# Exercise:
The entries that follow include a run beginning at the line with "Task: Click download" and ending at the line with "Select Search with"; restate that run word for word and leave the rest out.

# Supplied data:

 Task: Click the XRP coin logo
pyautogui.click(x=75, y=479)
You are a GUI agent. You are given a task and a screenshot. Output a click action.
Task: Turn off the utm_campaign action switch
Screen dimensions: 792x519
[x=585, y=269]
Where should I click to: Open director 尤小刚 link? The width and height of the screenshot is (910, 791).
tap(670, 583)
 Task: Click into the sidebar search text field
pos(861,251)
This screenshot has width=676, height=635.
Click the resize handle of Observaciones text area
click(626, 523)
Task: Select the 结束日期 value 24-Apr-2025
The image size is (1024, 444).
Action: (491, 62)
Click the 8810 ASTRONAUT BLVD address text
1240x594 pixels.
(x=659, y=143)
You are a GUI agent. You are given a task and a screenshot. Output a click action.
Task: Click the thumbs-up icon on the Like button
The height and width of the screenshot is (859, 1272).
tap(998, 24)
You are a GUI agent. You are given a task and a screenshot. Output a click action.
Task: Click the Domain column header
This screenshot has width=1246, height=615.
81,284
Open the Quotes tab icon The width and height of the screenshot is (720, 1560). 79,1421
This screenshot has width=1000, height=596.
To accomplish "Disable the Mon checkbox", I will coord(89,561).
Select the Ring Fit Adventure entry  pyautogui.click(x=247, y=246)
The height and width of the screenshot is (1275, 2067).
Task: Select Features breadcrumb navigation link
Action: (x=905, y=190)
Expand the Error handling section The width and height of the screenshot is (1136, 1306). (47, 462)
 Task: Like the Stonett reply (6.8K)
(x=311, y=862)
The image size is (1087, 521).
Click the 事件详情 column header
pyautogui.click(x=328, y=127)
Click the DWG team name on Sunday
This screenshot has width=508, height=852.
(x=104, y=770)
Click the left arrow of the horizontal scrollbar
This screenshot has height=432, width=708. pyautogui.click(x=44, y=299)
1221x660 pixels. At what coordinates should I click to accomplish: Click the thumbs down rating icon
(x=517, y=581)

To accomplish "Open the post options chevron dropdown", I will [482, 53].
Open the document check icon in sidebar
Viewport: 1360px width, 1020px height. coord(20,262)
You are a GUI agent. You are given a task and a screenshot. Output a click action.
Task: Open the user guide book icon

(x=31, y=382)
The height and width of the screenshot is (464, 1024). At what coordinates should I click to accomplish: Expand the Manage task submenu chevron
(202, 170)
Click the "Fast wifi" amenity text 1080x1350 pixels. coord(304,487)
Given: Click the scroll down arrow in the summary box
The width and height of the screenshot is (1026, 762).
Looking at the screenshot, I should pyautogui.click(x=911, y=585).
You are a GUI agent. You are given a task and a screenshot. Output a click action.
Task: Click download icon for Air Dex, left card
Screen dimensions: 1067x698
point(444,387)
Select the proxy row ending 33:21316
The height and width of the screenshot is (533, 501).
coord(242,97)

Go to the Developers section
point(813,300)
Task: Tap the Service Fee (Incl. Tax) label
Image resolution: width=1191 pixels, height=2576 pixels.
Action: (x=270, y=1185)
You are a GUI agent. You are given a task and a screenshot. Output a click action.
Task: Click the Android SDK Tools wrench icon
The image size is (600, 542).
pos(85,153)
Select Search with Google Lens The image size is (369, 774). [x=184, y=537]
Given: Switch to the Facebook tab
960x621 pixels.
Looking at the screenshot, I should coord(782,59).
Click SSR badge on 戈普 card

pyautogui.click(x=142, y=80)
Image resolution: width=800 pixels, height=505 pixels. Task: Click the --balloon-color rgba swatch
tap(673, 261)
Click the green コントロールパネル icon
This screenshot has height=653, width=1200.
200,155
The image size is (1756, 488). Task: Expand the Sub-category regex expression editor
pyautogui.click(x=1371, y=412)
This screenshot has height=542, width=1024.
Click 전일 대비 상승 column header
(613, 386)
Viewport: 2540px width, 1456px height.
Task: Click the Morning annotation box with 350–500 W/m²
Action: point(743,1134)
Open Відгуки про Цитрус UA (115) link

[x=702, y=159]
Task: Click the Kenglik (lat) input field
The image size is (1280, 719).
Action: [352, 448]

# Result for this exercise:
Task: Click download icon for Air Dex, left card
Screen dimensions: 1067x698
point(444,387)
Select the proxy row ending 33:21316
The height and width of the screenshot is (533, 501).
coord(242,97)

Go to the Developers section
point(813,300)
Task: Tap the Service Fee (Incl. Tax) label
Image resolution: width=1191 pixels, height=2576 pixels.
Action: (x=270, y=1185)
You are a GUI agent. You are given a task and a screenshot. Output a click action.
Task: Click the Android SDK Tools wrench icon
The image size is (600, 542).
pos(85,153)
Select Search with Google Lens The image size is (369, 774). [x=184, y=537]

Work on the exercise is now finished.